Laura's face felt warm again. "Thanks, Manly." She was sure he would hear her heart pounding inside her chest.

"Let's go out a little farther before we head back to your place," he suggested.

"All right, just make sure we're not late getting home."

"Don't worry, I wouldn't want your pa hittin me again," said Almanzo as he rubbed his chin.
They laughed. The tension now broken, the light conversation continued until he stopped the buggy in front of the Ingallses' farm. Manly jumped down and walked around to the other side of the buggy. Laura slid her hand into his and stepped out.

"I hope ya had a nice time," he said to her.

"I did. Thank you for taking me."

On weak legs, Laura walked towards the front door. She didn't dare look back at him. She could almost feel his stare pointed at the back of her head. 

Almanzo called to her. "Would ya come with me again some time?"

She turned slowly and struggled to keep her excitement at bay. In her most womanliest of voices she replied, "If my pa allows it, I would be happy to join you any time you wish to invite me."

"Good." He lowered his head to hide his delight. "Just one thing…"

"Yes?"

"Don't try to be somethin' your not."

Laura's cheeks dimpled. "I'm sorry, Manly. I thought I would try to be a bit more cultured than I usually am."

"Don't ya know by now that I like ya just the way you are?" Gosh, that sounded forward. "I…uh…I should get goin'."

"Me too," she said, pointing her thumb towards the house.

"See ya, Beth."

"See ya, Manly." She flashed him one last smile before disappearing inside.

He stared at the closed door for a moment, flustered and confused. How could he say such a thing? Now she probably would think he was interested in more than just friendship.

Storm clouds had rolled in on the journey back to town, and a clap of thunder told Almanzo he should head back home. He jumped into the buggy and gazed up at the window to Laura's bedroom. I sure do enjoy her company. He chirruped to Barnum and headed towards his place.

Inside the house, Laura leaned against the front door. She gazed up at the roof, lost in her thoughts. She had ridden in a buggy with Almanzo. He had touched her hand. Had he actually told her that he liked her just the way she was?

"Hi, Half-pint. Did you have a nice time?" Charles asked.

Still staring at the ceiling she answered, "U-huh."

"Is everything okay?"

She sighed. "Everything is just fine."

Caroline struggled to hold back her laughter as she watched them. "Are you hungry, dear?"

"No, Ma. I think I'll just go up to bed."

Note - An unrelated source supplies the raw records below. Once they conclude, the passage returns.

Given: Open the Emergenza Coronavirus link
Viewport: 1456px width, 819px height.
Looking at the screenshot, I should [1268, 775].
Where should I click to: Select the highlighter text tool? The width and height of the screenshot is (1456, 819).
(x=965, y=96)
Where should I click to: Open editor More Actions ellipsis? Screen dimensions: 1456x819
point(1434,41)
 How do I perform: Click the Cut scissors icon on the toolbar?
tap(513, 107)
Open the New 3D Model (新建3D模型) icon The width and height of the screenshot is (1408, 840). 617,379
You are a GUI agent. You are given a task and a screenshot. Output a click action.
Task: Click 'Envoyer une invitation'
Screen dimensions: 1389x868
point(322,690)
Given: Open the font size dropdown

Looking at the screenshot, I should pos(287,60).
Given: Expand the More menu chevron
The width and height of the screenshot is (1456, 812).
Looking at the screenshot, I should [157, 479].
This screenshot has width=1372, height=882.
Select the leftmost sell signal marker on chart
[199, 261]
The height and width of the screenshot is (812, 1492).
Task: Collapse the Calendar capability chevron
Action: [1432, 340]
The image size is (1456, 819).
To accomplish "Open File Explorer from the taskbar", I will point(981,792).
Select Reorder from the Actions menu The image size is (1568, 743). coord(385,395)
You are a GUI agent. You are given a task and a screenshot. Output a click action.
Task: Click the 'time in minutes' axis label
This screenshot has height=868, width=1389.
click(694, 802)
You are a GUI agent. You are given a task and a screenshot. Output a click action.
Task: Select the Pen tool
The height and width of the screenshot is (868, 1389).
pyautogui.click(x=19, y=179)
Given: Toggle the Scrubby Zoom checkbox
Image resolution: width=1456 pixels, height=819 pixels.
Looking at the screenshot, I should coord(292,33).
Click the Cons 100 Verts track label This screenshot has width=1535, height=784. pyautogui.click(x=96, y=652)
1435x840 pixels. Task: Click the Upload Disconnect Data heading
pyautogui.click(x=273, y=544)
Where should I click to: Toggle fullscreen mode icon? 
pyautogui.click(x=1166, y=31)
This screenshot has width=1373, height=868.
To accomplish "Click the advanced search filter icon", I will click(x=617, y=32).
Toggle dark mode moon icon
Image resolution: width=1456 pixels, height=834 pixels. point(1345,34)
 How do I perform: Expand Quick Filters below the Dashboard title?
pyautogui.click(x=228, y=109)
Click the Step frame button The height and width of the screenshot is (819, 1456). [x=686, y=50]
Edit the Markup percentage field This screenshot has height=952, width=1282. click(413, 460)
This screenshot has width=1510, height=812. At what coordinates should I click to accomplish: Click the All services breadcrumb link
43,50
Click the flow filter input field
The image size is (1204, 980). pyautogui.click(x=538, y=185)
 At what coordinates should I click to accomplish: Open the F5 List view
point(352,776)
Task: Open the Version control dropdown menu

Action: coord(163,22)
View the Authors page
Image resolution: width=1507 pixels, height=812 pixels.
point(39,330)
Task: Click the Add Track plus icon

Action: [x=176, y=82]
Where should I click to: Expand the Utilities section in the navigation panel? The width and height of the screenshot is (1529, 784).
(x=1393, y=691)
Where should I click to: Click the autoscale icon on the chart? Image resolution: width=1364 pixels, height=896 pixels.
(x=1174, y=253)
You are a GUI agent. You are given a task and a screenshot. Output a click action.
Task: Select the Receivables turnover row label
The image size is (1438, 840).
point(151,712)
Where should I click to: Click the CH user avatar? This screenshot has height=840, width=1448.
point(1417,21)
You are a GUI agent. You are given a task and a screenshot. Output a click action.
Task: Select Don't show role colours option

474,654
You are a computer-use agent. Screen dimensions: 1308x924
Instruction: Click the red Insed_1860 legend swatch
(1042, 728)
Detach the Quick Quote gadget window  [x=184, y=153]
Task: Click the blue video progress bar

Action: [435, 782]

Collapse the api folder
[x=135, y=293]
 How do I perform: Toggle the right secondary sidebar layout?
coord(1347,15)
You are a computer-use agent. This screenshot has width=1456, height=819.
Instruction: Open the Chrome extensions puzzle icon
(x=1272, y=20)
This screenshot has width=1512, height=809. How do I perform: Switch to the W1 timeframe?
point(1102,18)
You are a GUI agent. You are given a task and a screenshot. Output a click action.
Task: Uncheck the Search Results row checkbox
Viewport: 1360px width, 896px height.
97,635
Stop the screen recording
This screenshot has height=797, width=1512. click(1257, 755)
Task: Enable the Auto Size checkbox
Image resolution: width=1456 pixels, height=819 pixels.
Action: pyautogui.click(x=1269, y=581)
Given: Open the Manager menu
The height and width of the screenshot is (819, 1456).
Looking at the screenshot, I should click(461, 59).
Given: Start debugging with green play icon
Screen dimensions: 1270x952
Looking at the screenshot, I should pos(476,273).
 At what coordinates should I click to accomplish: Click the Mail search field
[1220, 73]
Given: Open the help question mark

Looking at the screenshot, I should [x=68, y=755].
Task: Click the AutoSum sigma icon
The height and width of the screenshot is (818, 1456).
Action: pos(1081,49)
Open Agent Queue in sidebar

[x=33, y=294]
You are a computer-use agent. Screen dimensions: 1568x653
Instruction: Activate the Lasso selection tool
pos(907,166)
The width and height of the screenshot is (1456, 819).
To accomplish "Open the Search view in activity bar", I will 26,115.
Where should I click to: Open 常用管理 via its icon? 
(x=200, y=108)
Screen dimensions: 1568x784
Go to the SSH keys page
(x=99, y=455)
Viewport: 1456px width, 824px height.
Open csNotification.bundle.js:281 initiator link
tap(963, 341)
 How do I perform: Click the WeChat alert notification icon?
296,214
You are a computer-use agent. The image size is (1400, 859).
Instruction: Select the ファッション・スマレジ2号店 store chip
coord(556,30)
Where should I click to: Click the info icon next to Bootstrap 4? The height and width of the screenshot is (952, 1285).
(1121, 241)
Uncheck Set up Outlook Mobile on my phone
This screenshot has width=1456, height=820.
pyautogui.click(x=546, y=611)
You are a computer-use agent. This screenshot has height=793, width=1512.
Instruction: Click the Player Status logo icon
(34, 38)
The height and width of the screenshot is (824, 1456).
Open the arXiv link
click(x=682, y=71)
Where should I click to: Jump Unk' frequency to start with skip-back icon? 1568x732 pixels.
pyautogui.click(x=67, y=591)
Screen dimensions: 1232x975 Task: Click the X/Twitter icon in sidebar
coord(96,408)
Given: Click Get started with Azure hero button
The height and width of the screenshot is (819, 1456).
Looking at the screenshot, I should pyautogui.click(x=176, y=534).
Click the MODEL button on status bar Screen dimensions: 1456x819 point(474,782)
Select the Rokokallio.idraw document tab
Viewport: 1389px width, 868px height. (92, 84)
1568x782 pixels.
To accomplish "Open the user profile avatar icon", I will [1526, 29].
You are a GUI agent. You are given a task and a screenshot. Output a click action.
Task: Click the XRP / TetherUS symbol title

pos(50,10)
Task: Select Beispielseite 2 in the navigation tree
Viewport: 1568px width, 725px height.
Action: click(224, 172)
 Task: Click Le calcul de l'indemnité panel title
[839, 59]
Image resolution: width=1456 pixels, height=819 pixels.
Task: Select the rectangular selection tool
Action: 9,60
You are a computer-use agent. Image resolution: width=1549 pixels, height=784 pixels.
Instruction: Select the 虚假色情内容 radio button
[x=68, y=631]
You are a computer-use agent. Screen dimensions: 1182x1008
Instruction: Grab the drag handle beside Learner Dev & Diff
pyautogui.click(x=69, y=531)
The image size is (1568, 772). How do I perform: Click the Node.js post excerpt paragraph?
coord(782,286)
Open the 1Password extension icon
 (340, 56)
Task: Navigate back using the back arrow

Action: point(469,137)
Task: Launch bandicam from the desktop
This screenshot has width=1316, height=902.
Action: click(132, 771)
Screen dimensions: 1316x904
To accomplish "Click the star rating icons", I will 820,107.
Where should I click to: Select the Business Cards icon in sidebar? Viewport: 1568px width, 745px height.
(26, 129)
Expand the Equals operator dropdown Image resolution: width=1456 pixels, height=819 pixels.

"It's only supper time," said Carrie.

"That's okay." Laura shuffled to the ladder and climbed up to the loft.

A concerned Charles watched her disappear up into her room. "What do you make of that?" 

"She must have had a good time." Caroline did her best not to smile, but she could feel the corners of her mouth lifting.

"That's what I'm worried about."

In her room, Laura sat on the bed with her Remembrance Book open. She wanted to write everything down while it was still fresh in her mind--as if she would ever forget it. She glanced over at what she had written, and her eyes focused on the last line:

I think there's hope that I'll be Mrs. Almanzo Wilder yet.